Try to solve the following exercise in O(n) worst-case time complexity and O(n) worst-case space complexity – giving a more complex solution is also acceptable, but not so valuable.
Also, try not to rely on library functions, unless they don’t increase complexity.
Please test your solution – correctness is important.

You get a non-empty zero-indexed array parameter A that contains N integers.
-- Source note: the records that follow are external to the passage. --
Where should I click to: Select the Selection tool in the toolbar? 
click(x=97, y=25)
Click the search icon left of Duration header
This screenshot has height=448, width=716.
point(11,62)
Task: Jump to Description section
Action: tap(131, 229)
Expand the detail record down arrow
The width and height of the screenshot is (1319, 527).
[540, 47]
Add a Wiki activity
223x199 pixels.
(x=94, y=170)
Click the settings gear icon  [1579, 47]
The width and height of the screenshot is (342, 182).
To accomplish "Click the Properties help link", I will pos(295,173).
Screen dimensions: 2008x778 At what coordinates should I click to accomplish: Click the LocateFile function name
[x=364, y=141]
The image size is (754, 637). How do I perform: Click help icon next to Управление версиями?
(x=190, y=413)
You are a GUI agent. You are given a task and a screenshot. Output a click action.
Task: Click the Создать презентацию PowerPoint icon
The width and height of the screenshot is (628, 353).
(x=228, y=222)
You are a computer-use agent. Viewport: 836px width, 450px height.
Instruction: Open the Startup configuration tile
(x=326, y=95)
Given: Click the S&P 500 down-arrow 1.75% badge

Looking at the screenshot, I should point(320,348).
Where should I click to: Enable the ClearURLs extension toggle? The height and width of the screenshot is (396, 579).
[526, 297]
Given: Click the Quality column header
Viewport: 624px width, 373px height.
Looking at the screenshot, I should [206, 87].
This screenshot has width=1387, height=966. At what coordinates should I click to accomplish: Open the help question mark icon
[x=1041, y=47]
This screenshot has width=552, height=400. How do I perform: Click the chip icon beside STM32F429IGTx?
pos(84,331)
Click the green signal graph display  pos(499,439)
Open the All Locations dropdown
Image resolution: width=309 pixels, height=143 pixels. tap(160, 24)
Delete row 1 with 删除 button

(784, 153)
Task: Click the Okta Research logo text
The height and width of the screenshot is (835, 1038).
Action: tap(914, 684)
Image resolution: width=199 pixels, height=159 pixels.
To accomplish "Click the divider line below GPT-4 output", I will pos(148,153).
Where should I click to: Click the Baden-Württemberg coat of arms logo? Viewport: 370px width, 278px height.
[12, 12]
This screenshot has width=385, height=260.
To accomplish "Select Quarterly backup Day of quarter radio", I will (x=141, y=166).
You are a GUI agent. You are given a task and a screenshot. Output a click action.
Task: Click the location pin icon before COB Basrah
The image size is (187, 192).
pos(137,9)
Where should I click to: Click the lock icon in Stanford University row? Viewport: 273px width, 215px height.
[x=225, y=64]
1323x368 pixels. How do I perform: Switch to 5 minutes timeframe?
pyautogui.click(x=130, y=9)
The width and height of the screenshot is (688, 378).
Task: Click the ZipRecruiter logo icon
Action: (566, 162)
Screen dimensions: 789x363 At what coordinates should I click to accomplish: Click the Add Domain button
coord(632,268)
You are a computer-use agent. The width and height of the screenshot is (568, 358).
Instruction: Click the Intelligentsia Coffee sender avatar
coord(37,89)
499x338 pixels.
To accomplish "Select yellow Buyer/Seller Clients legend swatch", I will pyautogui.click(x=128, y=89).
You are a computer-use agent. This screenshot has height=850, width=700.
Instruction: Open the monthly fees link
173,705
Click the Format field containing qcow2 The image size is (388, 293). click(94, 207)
Return S, the earliest index of that array where the sub-array A[0..S] contains all unique elements of the array.
For example, the solution for the following 5−element array A:
A[0] = 3
A[1] = 3
A[2] = 2
A[3] = 0
A[4] = 2
is 3, because sub-array [ A[0], A[1], A[2], A[3] ] equal to [3, 3, 2, 0], contains all values that occur in array A.

Write a function
function solution($A);
that, given a zero-indexed non-empty array A consisting of N integers, returns this S index.
For example, if we call solution(A) with the above array, it should return 3.

You can assume that:
· N is an integer within the range [1..1,000,000];
· each element of array A is an integer within the range [0..N−1].

//whiteboard logic
15:20 – 16:03

//coding in up in C++
16:03 – 17:29

1st try, O(n^2)

Further thoughts

We can first use a merge sort O ( n log n ) to sort the original array.
After sorting it,you do a O ( n ) run through to build your unique array.

Then, you can build your unique array with O ( n log n ).